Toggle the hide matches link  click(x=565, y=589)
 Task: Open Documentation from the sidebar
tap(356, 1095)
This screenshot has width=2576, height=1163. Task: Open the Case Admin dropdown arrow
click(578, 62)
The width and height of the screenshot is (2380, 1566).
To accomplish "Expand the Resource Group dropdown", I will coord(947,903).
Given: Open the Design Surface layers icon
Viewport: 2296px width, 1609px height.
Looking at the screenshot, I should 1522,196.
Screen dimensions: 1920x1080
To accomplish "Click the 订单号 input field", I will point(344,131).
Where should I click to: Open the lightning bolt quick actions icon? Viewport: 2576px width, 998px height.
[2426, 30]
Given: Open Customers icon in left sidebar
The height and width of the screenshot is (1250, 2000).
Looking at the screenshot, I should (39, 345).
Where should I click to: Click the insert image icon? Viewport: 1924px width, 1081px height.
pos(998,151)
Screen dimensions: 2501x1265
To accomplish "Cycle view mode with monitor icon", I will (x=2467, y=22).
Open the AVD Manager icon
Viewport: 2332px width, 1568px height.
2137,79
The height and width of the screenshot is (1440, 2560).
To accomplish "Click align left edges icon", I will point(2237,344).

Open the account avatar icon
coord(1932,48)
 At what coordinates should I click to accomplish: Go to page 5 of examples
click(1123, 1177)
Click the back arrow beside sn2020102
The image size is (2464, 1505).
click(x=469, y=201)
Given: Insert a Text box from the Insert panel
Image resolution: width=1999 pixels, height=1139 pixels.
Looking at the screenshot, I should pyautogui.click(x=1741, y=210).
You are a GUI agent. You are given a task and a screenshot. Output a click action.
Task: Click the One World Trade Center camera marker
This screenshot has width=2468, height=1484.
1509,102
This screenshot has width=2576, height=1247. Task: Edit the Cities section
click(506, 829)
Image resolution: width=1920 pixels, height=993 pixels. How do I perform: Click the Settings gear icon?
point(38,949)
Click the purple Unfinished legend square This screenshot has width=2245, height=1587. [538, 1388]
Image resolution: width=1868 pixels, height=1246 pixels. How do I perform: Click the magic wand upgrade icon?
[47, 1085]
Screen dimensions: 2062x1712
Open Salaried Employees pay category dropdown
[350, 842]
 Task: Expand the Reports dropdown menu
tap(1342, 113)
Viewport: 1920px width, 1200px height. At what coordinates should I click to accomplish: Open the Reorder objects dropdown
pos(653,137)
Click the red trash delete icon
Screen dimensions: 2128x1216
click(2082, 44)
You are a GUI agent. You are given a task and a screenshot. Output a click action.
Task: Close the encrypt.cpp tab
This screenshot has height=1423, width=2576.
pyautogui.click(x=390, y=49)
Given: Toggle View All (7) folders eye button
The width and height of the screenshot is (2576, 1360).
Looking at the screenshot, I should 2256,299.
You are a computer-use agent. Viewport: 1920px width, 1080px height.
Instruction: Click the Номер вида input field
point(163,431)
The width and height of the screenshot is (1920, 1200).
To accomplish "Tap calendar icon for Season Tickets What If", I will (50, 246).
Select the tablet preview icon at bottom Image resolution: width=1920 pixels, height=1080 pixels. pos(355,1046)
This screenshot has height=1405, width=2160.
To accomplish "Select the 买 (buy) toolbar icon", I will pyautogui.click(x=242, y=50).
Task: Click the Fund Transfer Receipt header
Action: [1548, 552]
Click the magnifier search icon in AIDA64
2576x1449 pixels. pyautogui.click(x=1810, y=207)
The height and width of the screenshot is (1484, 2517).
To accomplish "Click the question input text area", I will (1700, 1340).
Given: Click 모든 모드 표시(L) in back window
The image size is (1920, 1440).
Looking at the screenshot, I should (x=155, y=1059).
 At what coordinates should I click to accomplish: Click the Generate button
__________________________________________________
Task instructions: Reproduce exactly the entries above, limited to the lines from the one with "Given: Open the Design Surface layers icon" through the one with "Screen dimensions: 2501x1265", both included.

Answer box:
Given: Open the Design Surface layers icon
Viewport: 2296px width, 1609px height.
Looking at the screenshot, I should 1522,196.
Screen dimensions: 1920x1080
To accomplish "Click the 订单号 input field", I will point(344,131).
Where should I click to: Open the lightning bolt quick actions icon? Viewport: 2576px width, 998px height.
[2426, 30]
Given: Open Customers icon in left sidebar
The height and width of the screenshot is (1250, 2000).
Looking at the screenshot, I should (39, 345).
Where should I click to: Click the insert image icon? Viewport: 1924px width, 1081px height.
pos(998,151)
Screen dimensions: 2501x1265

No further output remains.